Stored data entries:

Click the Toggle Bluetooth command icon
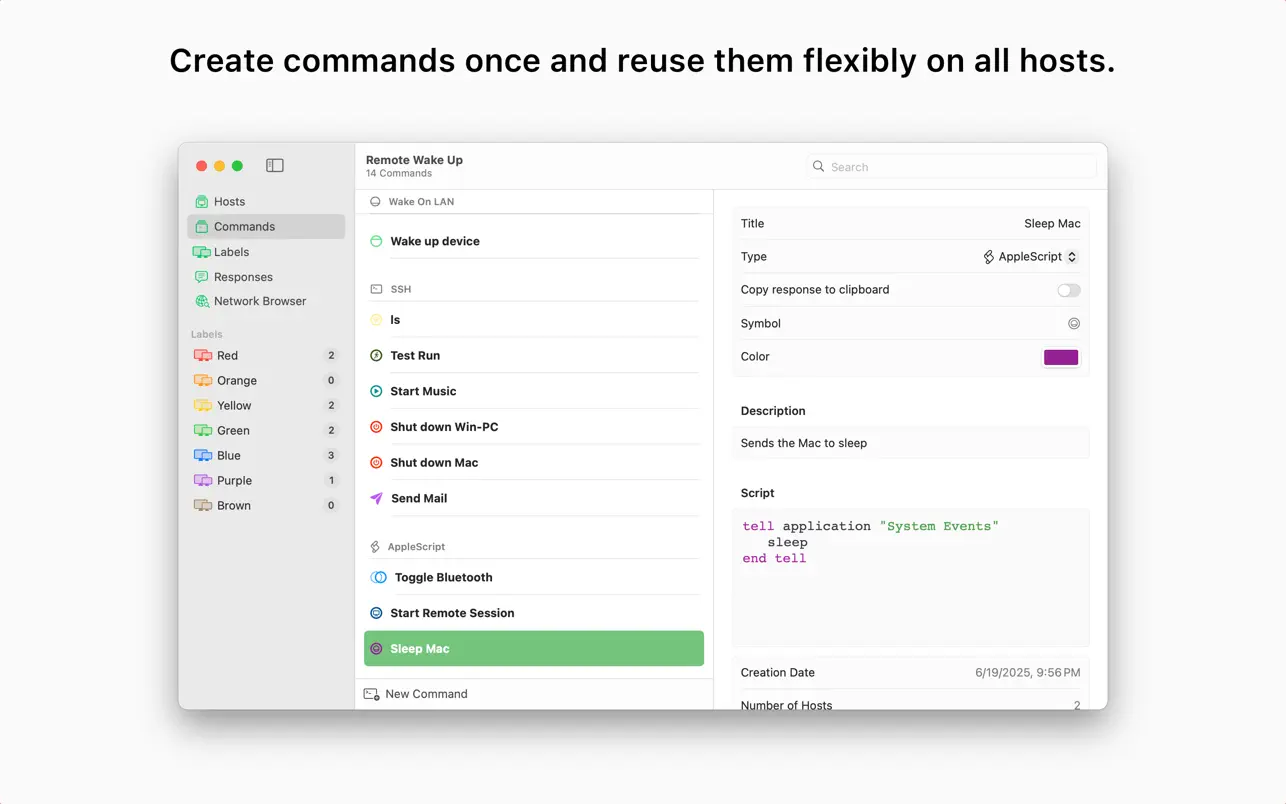 pyautogui.click(x=378, y=577)
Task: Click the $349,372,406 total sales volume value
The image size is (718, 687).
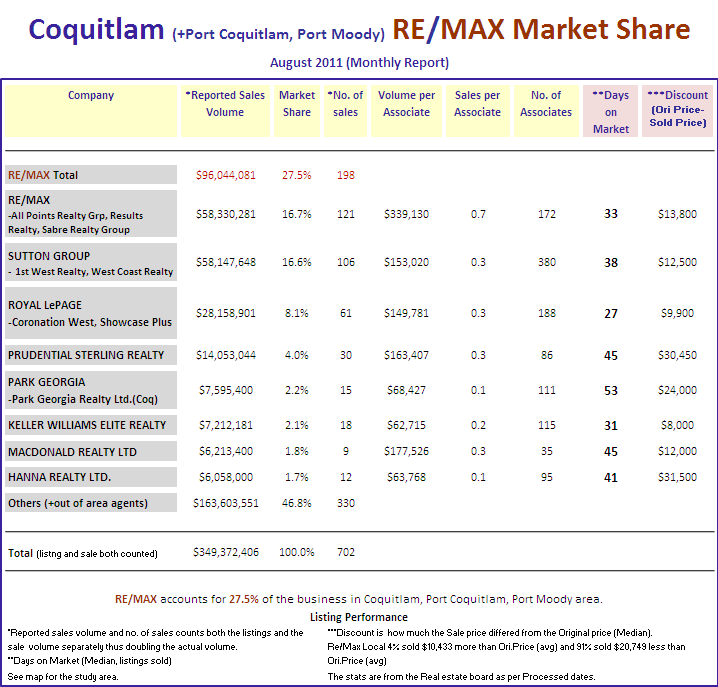Action: [x=224, y=552]
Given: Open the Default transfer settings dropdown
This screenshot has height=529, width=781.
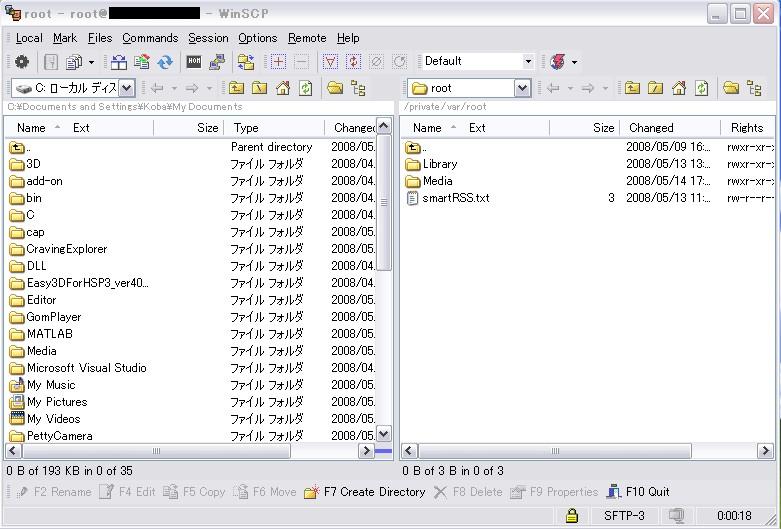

Assignment:
Go back to the line containing "Task: Click the" and output it and every line after it through the end of the records, exactly, but not the pictures.

Reply:
Task: Click the $349,372,406 total sales volume value
The image size is (718, 687).
Action: [x=224, y=552]
Given: Open the Default transfer settings dropdown
This screenshot has height=529, width=781.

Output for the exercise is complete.